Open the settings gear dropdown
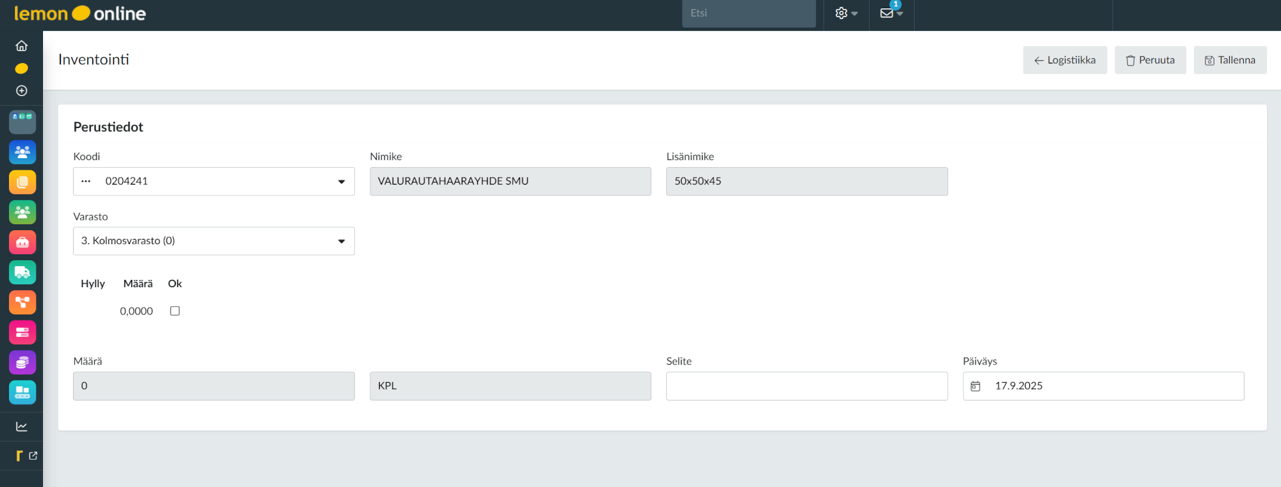The height and width of the screenshot is (487, 1281). tap(845, 13)
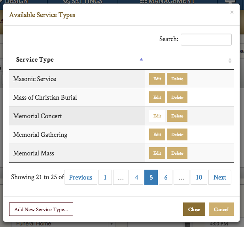Delete the Memorial Gathering entry
Screen dimensions: 244x227
click(x=177, y=134)
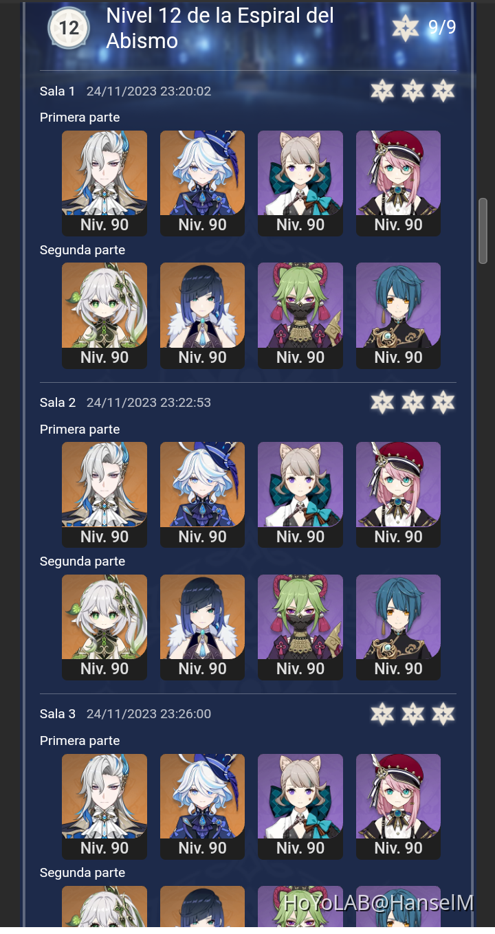The height and width of the screenshot is (934, 495).
Task: Open Charlotte's portrait in Sala 1
Action: (x=398, y=184)
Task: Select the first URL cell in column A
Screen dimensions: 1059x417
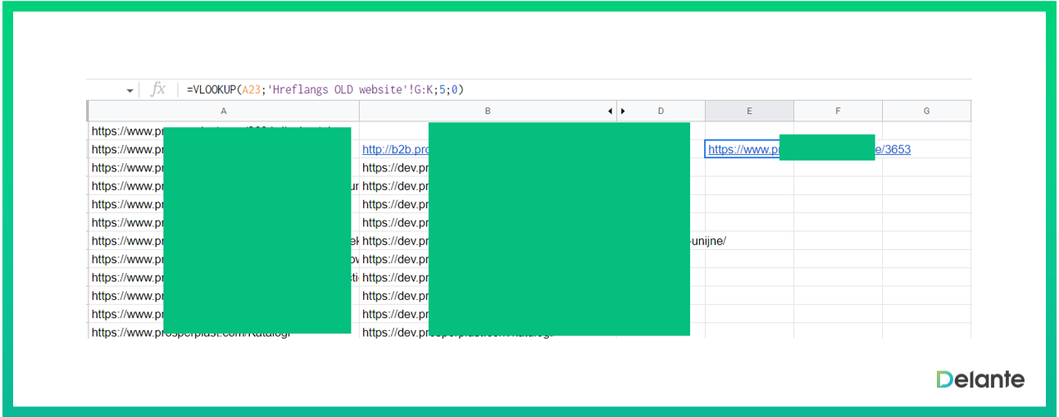Action: (x=127, y=131)
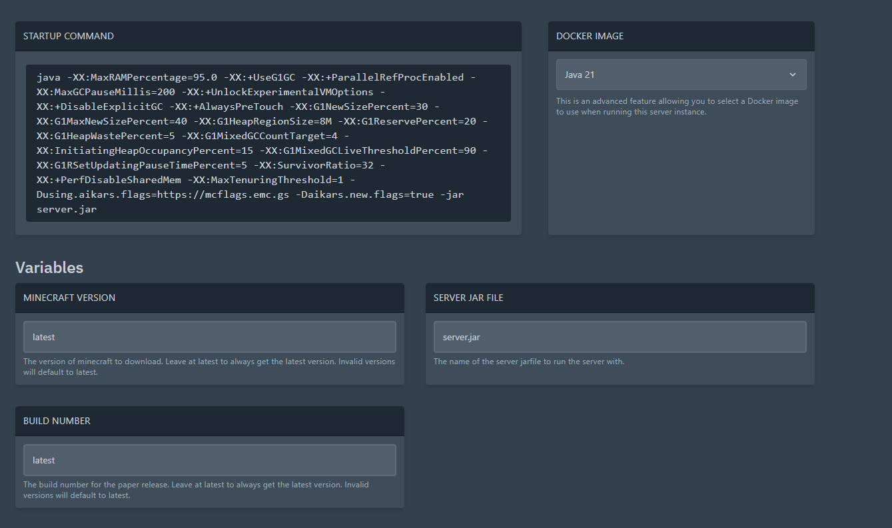Viewport: 892px width, 528px height.
Task: Click the paper release build number description
Action: coord(196,490)
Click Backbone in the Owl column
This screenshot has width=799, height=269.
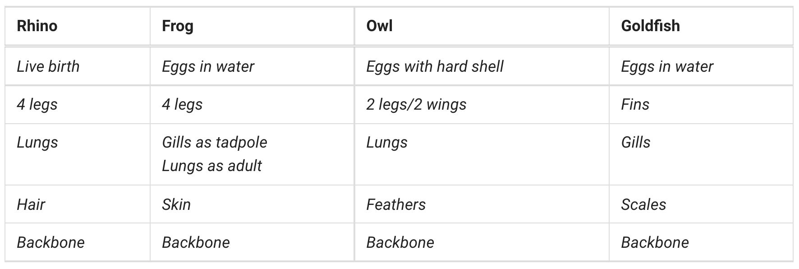click(400, 242)
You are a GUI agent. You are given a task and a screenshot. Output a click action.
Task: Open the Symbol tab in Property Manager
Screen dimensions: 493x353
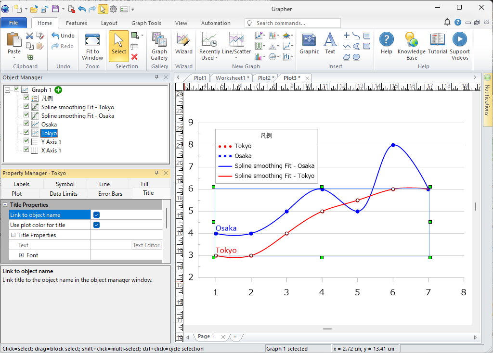click(x=65, y=184)
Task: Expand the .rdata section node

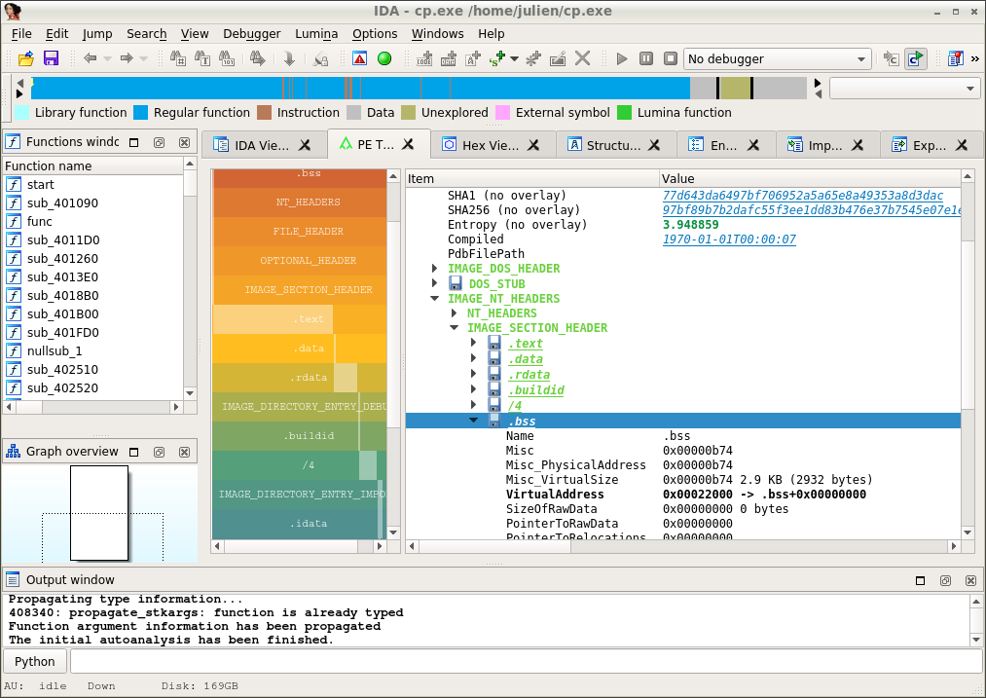Action: click(x=474, y=375)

==============================

### Your instructions
Reprint the listing above exactly, without images.

### Answer below
Open the settings gear dropdown
The height and width of the screenshot is (487, 1281). tap(845, 13)
Delete the Memorial Gathering entry
Screen dimensions: 244x227
click(x=177, y=134)
The height and width of the screenshot is (934, 495).
Task: Open Charlotte's portrait in Sala 1
Action: (x=398, y=184)
Task: Select the first URL cell in column A
Screen dimensions: 1059x417
Action: (x=127, y=131)
Viewport: 892px width, 528px height.
Task: Click the paper release build number description
Action: coord(196,490)
Click Backbone in the Owl column
This screenshot has width=799, height=269.
click(400, 242)
You are a GUI agent. You are given a task and a screenshot. Output a click action.
Task: Open the Symbol tab in Property Manager
Screen dimensions: 493x353
click(x=65, y=184)
Task: Expand the .rdata section node

Action: click(x=474, y=375)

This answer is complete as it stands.